By analyzing existing cross correlation between Amazon Inc and ProShares Ultra 20, you can compare the effects of market volatilities on Amazon and ProShares Ultra and check how they will diversify away market risk if combined in the same portfolio for a given time horizon. You can also utilize pair trading strategies of matching a long position in Amazon with a short position of ProShares Ultra. Check out your portfolio center. Please also check ongoing floating volatility patterns of Amazon and ProShares Ultra.
Diversification Opportunities for Amazon and ProShares Ultra
-0.5 | Correlation Coefficient |
Very good diversification
The 3 months correlation between Amazon and ProShares is -0.5. Overlapping area represents the amount of risk that can be diversified away by holding Amazon Inc and ProShares Ultra 20 in the same portfolio, assuming nothing else is changed.

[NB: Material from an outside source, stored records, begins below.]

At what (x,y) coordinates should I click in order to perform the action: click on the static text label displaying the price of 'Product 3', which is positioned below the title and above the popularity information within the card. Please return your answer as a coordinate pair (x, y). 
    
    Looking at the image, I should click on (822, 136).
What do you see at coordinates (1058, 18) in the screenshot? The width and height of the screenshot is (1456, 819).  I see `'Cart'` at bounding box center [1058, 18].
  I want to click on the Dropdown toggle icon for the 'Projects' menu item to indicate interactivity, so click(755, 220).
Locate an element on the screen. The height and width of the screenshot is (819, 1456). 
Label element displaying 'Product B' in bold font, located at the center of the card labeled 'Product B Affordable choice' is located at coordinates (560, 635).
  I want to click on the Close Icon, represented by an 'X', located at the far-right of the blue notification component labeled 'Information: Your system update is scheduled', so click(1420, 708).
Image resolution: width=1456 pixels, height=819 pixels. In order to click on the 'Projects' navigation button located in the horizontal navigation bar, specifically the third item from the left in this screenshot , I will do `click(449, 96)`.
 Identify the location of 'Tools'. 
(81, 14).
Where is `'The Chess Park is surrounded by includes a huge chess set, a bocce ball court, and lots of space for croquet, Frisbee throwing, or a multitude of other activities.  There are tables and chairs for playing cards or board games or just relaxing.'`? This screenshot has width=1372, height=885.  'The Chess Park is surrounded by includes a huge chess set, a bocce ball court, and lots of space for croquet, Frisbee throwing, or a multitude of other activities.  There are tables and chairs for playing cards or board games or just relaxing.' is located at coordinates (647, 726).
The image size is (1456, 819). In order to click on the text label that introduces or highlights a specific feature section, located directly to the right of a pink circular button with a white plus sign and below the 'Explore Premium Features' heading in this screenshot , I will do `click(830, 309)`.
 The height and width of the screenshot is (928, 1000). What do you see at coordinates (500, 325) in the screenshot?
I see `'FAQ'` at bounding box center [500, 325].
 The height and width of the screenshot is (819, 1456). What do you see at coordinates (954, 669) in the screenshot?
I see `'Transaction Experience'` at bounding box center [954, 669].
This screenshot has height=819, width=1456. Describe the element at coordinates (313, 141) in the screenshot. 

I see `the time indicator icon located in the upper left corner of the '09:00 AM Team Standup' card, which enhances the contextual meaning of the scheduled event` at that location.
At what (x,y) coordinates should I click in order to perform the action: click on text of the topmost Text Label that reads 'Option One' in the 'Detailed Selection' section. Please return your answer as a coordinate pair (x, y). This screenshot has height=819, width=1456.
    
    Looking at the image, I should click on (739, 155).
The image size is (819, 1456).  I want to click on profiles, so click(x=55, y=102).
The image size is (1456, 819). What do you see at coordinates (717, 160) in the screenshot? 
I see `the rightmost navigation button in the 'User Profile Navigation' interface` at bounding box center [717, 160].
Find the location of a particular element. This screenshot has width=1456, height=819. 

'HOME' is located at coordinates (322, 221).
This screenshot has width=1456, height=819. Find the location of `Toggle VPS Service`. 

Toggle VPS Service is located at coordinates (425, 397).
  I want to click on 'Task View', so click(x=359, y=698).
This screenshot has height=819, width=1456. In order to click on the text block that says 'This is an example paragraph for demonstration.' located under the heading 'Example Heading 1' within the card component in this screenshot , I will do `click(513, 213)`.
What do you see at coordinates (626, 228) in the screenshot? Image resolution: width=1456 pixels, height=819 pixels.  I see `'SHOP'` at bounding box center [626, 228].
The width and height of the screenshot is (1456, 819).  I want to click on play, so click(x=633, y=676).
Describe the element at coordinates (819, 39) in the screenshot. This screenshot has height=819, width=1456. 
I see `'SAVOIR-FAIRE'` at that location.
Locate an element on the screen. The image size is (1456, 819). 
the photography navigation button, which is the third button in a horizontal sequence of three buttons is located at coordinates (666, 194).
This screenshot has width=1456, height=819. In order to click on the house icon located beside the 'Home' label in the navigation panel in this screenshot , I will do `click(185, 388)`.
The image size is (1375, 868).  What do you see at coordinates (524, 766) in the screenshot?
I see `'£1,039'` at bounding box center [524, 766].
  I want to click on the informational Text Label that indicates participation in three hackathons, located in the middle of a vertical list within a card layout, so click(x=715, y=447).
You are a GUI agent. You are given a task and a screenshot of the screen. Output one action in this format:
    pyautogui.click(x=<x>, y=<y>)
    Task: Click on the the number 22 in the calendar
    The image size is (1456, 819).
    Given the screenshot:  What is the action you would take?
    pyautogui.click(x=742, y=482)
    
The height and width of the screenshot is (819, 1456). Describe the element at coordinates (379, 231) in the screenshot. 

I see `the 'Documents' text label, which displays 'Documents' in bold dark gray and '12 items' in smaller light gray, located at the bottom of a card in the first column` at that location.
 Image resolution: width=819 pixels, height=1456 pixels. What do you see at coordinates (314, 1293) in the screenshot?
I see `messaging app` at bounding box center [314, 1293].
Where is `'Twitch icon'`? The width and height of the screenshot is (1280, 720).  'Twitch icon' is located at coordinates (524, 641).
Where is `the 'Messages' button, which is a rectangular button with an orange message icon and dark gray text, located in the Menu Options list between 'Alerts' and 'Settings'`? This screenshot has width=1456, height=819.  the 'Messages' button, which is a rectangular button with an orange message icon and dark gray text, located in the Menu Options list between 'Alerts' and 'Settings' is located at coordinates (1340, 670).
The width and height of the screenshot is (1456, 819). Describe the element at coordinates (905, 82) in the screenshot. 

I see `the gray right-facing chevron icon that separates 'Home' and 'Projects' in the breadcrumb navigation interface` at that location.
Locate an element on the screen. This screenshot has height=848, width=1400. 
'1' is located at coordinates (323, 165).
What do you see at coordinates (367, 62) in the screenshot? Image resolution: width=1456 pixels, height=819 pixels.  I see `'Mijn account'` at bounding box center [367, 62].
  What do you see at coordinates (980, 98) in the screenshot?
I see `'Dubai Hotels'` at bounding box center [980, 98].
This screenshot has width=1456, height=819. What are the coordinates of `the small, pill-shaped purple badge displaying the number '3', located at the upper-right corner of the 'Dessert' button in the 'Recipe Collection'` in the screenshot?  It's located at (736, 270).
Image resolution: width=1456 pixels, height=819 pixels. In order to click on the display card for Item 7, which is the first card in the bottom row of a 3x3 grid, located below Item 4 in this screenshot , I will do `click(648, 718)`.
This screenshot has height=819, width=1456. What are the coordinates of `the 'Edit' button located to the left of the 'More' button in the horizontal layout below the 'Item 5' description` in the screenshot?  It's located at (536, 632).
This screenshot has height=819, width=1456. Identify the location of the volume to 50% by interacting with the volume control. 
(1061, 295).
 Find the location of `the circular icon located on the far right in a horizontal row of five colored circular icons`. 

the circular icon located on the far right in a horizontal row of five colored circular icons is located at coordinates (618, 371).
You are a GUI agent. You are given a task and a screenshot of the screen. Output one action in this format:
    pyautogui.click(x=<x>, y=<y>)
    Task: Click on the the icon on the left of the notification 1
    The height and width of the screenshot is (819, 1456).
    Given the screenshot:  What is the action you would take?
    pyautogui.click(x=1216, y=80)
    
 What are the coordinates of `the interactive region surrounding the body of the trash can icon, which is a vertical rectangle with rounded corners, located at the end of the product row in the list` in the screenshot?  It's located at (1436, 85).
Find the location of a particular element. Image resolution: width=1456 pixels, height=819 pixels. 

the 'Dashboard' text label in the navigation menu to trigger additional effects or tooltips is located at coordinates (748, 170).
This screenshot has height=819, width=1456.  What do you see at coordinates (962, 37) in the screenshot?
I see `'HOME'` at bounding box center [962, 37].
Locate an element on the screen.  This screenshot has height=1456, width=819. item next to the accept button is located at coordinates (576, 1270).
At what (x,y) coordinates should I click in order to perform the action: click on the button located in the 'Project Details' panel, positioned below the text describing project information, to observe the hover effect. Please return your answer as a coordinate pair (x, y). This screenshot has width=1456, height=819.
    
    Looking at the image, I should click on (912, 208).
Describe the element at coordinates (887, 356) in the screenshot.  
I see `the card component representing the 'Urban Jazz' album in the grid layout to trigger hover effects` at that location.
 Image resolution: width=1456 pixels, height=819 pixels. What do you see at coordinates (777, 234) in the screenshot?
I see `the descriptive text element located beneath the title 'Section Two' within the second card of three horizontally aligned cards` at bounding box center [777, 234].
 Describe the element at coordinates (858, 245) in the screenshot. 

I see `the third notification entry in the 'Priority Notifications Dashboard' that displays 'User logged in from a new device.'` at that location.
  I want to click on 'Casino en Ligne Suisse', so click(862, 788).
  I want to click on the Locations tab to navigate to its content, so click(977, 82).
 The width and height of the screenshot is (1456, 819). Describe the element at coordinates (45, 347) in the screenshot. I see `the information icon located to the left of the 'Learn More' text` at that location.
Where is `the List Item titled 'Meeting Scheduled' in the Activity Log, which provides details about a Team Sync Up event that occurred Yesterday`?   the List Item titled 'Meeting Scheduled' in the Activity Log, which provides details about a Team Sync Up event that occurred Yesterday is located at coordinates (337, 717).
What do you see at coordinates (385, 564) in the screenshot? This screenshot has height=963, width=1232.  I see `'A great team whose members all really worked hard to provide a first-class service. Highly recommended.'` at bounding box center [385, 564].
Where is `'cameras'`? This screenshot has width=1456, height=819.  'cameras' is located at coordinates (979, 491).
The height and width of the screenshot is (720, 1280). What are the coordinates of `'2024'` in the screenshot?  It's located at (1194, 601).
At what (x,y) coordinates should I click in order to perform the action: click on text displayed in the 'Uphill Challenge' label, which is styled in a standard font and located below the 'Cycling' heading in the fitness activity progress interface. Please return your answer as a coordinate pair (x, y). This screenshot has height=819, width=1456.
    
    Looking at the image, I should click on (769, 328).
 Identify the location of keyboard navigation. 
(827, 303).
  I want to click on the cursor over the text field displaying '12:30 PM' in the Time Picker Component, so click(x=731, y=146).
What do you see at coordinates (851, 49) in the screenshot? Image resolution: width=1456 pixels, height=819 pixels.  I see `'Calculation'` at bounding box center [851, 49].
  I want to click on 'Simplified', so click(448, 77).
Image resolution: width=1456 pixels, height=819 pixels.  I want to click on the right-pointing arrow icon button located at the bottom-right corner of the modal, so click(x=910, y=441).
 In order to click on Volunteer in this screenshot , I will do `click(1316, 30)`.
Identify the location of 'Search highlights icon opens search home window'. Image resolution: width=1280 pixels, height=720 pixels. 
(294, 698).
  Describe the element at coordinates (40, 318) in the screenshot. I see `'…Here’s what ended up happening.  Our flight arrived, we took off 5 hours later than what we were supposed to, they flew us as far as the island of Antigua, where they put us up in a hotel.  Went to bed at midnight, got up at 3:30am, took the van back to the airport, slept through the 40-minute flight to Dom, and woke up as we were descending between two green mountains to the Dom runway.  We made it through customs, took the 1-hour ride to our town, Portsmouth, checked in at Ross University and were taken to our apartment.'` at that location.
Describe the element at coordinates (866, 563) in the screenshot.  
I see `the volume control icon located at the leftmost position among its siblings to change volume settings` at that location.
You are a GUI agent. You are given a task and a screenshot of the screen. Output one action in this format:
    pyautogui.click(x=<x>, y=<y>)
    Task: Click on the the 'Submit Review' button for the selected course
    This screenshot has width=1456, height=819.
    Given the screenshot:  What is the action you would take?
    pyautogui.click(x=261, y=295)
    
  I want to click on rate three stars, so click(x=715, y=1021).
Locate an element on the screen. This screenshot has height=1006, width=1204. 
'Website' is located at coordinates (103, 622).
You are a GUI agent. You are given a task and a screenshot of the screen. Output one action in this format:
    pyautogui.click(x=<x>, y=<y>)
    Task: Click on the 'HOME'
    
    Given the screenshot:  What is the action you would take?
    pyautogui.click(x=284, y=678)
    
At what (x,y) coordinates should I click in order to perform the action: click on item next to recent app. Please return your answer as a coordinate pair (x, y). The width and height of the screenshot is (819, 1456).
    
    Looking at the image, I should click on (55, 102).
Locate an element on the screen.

The correlation between historical prices or returns on ProShares Ultra 20 and Amazon is a relative statistical measure of the degree to which these equity instruments tend to move together. The correlation coefficient measures the extent to which returns on Amazon Inc are associated (or correlated) with ProShares Ultra. Values of the correlation coefficient range from -1 to +1, where. The correlation of zero (0) is possible when the price movement of ProShares Ultra 20 has no effect on the direction of Amazon i.e., Amazon and ProShares Ultra go up and down completely randomly.
Pair Corralation between Amazon and ProShares Ultra
Given the investment horizon of 90 days Amazon Inc is expected to generate 1.02 times more return on investment than ProShares Ultra. However, Amazon is 1.02 times more volatile than ProShares Ultra 20. It trades about 0.2 of its potential returns per unit of risk. ProShares Ultra 20 is currently generating about -0.15 per unit of risk. If you would invest 18,700 in Amazon Inc on September 12, 2024 and sell it today you would earn a total of 4,318 from holding Amazon Inc or generate 23.09% return on investment over 90 days.
Time Period | 3 Months [change] |
Direction | Moves Against |
Strength | Very Weak |
Accuracy | 100.0% |
Values | Daily Returns |
Amazon Inc vs. ProShares Ultra 20
Performance |
Timeline |
Amazon Inc |
ProShares Ultra 20 |
Amazon and ProShares Ultra Volatility Contrast
Predicted Return Density |
Returns |
Pair Trading with Amazon and ProShares Ultra
The main advantage of trading using opposite Amazon and ProShares Ultra positions is that it hedges away some unsystematic risk. Because of two separate transactions, even if Amazon position performs unexpectedly, ProShares Ultra can make up some of the losses. Pair trading also minimizes risk from directional movements in the market. For example, if an entire industry or sector drops because of unexpected headlines, the short position in ProShares Ultra will offset losses from the drop in ProShares Ultra's long position.The idea behind Amazon Inc and ProShares Ultra 20 pairs trading is to make the combined position market-neutral, meaning the overall market's direction will not affect its win or loss (or potential downside or upside). This can be achieved by designing a pairs trade with two highly correlated stocks or equities that operate in a similar space or sector, making it possible to obtain profits through simple and relatively low-risk investment.ProShares Ultra vs. Direxion Daily 20 | ProShares Ultra vs. Direxion Daily 7 10 | ProShares Ultra vs. Direxion Daily Real | ProShares Ultra vs. Direxion Daily MSCI |
Check out your portfolio center.Note that this page's information should be used as a complementary analysis to find the right mix of equity instruments to add to your existing portfolios or create a brand new portfolio. You can also try the Correlation Analysis module to reduce portfolio risk simply by holding instruments which are not perfectly correlated.